Multi-agent coordination is an architecture problem first. The order agents run in, what context they pass downstream, and how they handle failures determines whether the system is coherent or just a pile of scripts. Router-based sequencing with structured context passing was the key.

AI + deterministic logic is more powerful than AI alone. Claude is remarkable at reading code and generating targeted fixes. But "block this deployment" is not a decision you want a language model to make unilaterally. The hybrid — AI for intelligence, rules for enforcement — is the right pattern for production systems.

Prompt engineering is software engineering. We applied 17 documented techniques from peer-reviewed sources and iterated through dozens of versions. The difference between an agent that produces a useful report and one that says "Cannot Assess" is often a single line in the prompt. Treating prompts as code — with version control, testing against real MRs, and systematic debugging — was essential.
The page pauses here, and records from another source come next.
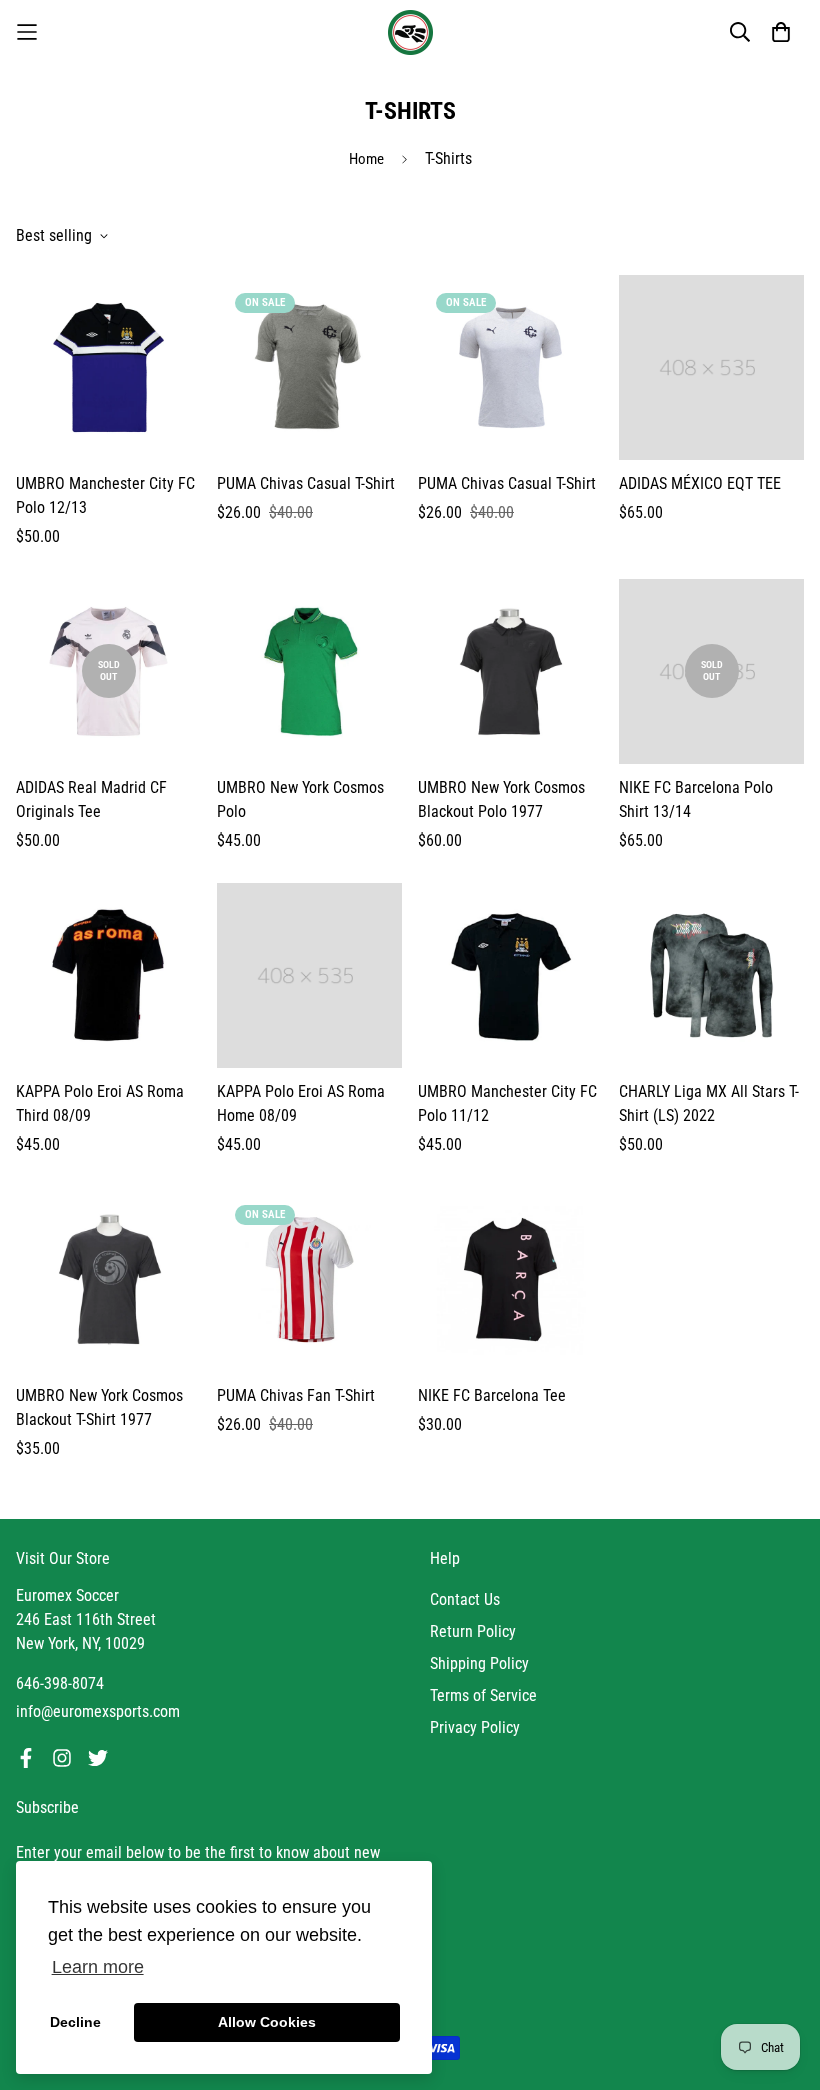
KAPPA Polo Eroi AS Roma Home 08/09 (301, 1103)
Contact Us (465, 1599)
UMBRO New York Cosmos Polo (300, 799)
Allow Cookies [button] (267, 2022)
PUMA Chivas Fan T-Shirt (296, 1395)
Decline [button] (75, 2022)
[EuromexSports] (410, 32)
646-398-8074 (60, 1683)
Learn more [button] (98, 1967)
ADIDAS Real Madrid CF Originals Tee (91, 799)
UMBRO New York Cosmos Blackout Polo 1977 (501, 799)
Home (366, 159)
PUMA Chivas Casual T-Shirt (306, 483)
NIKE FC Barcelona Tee (492, 1395)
The hardest part is the last mile. Getting results into the MR comment, formatted so a developer actually reads them, with the right data in the right place — that's where most tools fail. ShipGuard posts per-agent work items at each stage and a comprehensive final comment, so context is always where the developer is working.

Resilience is not optional. WebSocket connections drop. Tool calls return 404. Upstream data arrives empty. An agent that gives up on the first error is useless. The "NEVER GIVE UP" pattern — with fallback strategies for every failure mode — transformed ShipGuard from a demo into something that actually works under real conditions.


What's Next

ShipGuard is live and running on every MR in our repository. Three directions for growth:

  1. Custom rule authoring — Let teams define their own gate conditions, compliance checks, and risk factors without touching YAML
  2. Cross-MR intelligence — Track quality trends across MRs, detect recurring vulnerability patterns, alert on regression
  3. Pipeline optimization loop — Green Agent's CO2 suggestions could automatically open MRs to optimize CI configuration

The vision: every merge request, in every project, gets the same level of scrutiny that today only happens during incident reviews — before the incident happens.